The dry bulk spot market may remain in the doldrums over the next few weeks, but bulker futures have been on the rise, pointing to a stronger rebound after the Chinese New Year.

On Tuesday, the Baltic Dry Index, a broad-based measure of the bulker spot market, fell to 946 for the first time in more than two years.

Spot rates for key bulker sectors have continued a steady decline from late December fell further as Asia shuts down manufacturing for the week-long holiday starting on 22 January.

The Baltic Exchange’s Capesize 5TC set of spot-rate averages across five key routes dropped 5.4% on Tuesday to reach $10,300 per day, bringing it to its lowest level since 21 December.

The Supramax 7TC and the Handysize 10C both marked new two-year lows.

The Panamax 5TC, meanwhile, has improved marginally in recent days to $9,699 per day on Tuesday, since sinking to a two-year low of $9,618 on Friday.

“The next couple of weeks should be characterised by the usual slowdown in activity in China, as the early Chinese New Year combined with significant ongoing Covid infections continue to limit the country’s ability to exit the multiyear long slump in economic growth,” Breakwave Advisors, an asset management firm that runs a dry bulk exchange-traded fund, said in a report released on Tuesday.

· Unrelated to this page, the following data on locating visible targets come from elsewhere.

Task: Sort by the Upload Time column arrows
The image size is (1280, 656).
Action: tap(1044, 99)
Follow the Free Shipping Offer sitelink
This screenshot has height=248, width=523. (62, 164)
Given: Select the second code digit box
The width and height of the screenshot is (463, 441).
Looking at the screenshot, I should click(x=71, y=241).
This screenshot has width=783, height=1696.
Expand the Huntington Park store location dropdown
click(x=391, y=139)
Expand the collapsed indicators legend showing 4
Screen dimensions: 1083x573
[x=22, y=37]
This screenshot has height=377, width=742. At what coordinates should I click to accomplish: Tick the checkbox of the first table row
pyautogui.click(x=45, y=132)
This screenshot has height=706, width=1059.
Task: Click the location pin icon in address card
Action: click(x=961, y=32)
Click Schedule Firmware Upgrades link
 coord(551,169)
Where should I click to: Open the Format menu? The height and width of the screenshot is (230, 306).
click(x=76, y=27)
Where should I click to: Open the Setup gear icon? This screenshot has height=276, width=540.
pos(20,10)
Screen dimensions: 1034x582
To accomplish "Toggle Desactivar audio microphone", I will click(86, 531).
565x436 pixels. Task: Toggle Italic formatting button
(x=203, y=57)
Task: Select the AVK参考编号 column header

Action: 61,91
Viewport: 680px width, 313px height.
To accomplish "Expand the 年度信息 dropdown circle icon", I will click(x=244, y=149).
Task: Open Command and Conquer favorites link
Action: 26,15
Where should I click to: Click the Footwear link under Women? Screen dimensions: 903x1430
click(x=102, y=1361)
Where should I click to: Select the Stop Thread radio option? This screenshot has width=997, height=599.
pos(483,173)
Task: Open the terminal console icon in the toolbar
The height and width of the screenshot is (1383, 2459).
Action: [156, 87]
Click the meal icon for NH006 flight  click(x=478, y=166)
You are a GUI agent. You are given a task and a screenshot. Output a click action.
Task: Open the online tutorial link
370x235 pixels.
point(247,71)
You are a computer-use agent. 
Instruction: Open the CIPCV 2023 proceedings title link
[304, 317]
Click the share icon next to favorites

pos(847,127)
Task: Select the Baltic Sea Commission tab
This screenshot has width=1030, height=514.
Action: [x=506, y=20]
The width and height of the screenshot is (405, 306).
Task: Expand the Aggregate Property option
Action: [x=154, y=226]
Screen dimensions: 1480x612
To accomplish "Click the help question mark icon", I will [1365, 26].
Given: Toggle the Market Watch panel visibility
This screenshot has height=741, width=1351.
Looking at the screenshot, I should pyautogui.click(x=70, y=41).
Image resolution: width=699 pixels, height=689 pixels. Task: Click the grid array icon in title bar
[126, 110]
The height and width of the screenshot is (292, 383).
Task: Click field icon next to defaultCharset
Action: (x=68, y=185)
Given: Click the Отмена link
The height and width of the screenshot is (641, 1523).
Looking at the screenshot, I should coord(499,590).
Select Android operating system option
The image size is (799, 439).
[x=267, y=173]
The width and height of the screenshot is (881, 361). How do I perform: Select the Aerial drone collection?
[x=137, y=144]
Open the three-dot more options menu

But forward freight agreements (FFAs) for capesizes, panamaxes, supramaxes and handysizes have shifted into contango, with most contracts for February through may May indicating that expectations for a rebound after the Chinese New Year have strengthened.

“Dry bulk rates tend to rise during the high season of February to May,” Clarksons said in a note on Tuesday.

“It’s not a surprise that demand has been low given the current Covid-19 wave. What matters now is what happens when the country recovers from the outbreak.”

February contracts for capesizes fell 12.1% on Tuesday to come in at $7,946 per day, but they were still above the $6,921 per day recorded on 3 January.

May contracts for this bulker size declined 4.1% on Tuesday to $14,500 per day, but that is stronger than the $11,800 per day recorded two weeks earlier.

March and April contracts also had higher FFA rates on Tuesday compared to two weeks earlier, and most FFAs for panamaxes, supramaxes and handysizes over the next several months also exceeded the start of the year.

“The spot market inadvertently affects future expectations, although in the last week or so freight futures prices have begun to show some much-needed optimism, pushing the curve into a contango and signalling increased enthusiasm about China’s import prospects once the Northern hemisphere exits winter,” Breakwave Advisors said.

Clarksons said that government stimulus to get China’s economy going and higher commodity prices also stand to benefit dry bulk rates after the Chinese New Year.

“As a result, we are optimistic about the dry bulk market in the next months.”